Seven Reasons I'll Never Be a Real Adult

12:00 AM

one. because I kind of think that eating in my bedroom and sometimes even in my bed is acceptable. the other day I panicked because I thought there was mystery blood on my bed and then I remembered that it was from a popsicle. don't worry, I do keep my room clean. sometimes I just really want popcorn and Netflix in bed.

two. speaking of food, I do consider ramen, cherry coke, and reese's cups to be a decent meal. when I'm feeling like I need a solid meal, I turn to chicken nuggets and french fries. it's protein and vegetables and I don't know what else you expect from me. when I do make my own food at home, it's probably some pizza-derivative. actually now that I think about it, pizza rolls don't count as homemade.
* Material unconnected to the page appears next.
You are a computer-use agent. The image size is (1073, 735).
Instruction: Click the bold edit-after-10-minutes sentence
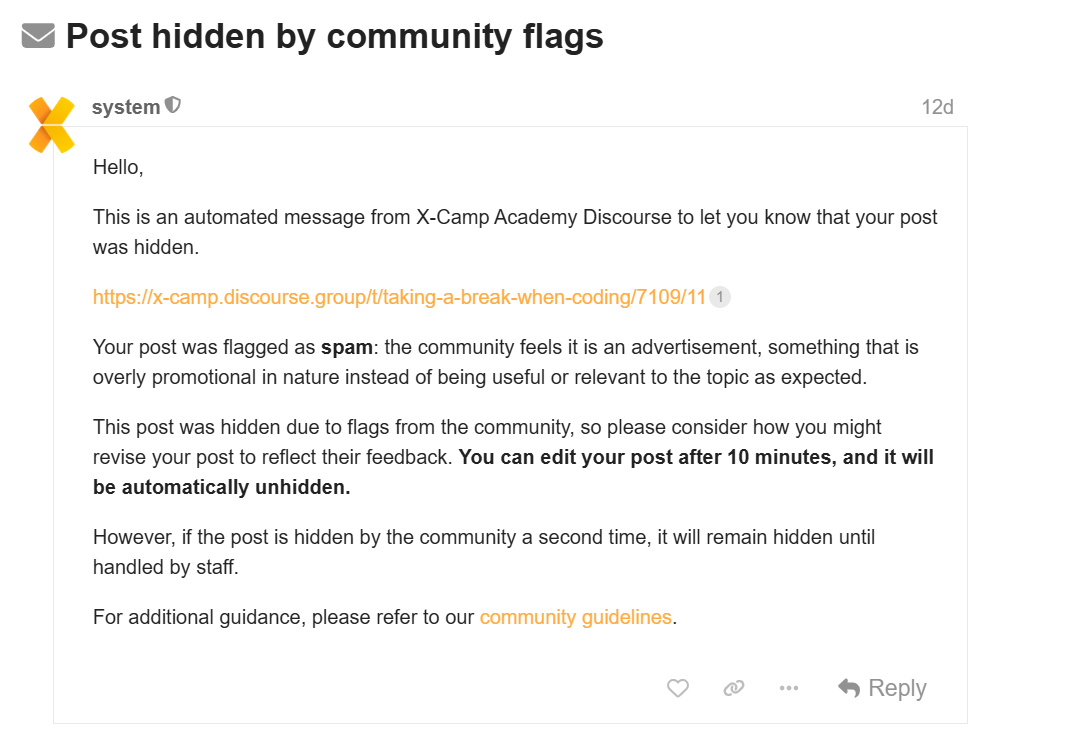pos(513,472)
three. if I'm tired I will throw a fit and I will cry. actually, I think adults call it having a mental breakdown. I'm not proud of who I am, but it's the truth. and I'm really good at blowing things out of proportion when I'm tired. also I refuse to sleep when I should and I like to take naps when it's really inconvenient. basically, I just don't have a healthy relationship with sleep.

four. you know that whole instant gratification thing? I never really grew out of it. in my defense, I do make my own decisions and make my own purchases. if I see something I want, I usually just grab it. if I don't get it, it sometimes makes me feel really anxious. now that I think of it, that's probably just an internal version of a fit.

five. stereotypically, kids also have bad relationships with animals. like "hey kitty, pay attention to me right now. no wait why don't you like me? please come back or I'll chase you. that's it, I'm chasing you. NO YOU AREN'T SUPPOSED TO CHASE BACK! HELP!" I can't be trusted around anything cute. if it's something I'm not supposed to touch, I will make sure there is still attention drawn to it. who knows how many times Paul has had to hear me say "look it's a wittle pup!"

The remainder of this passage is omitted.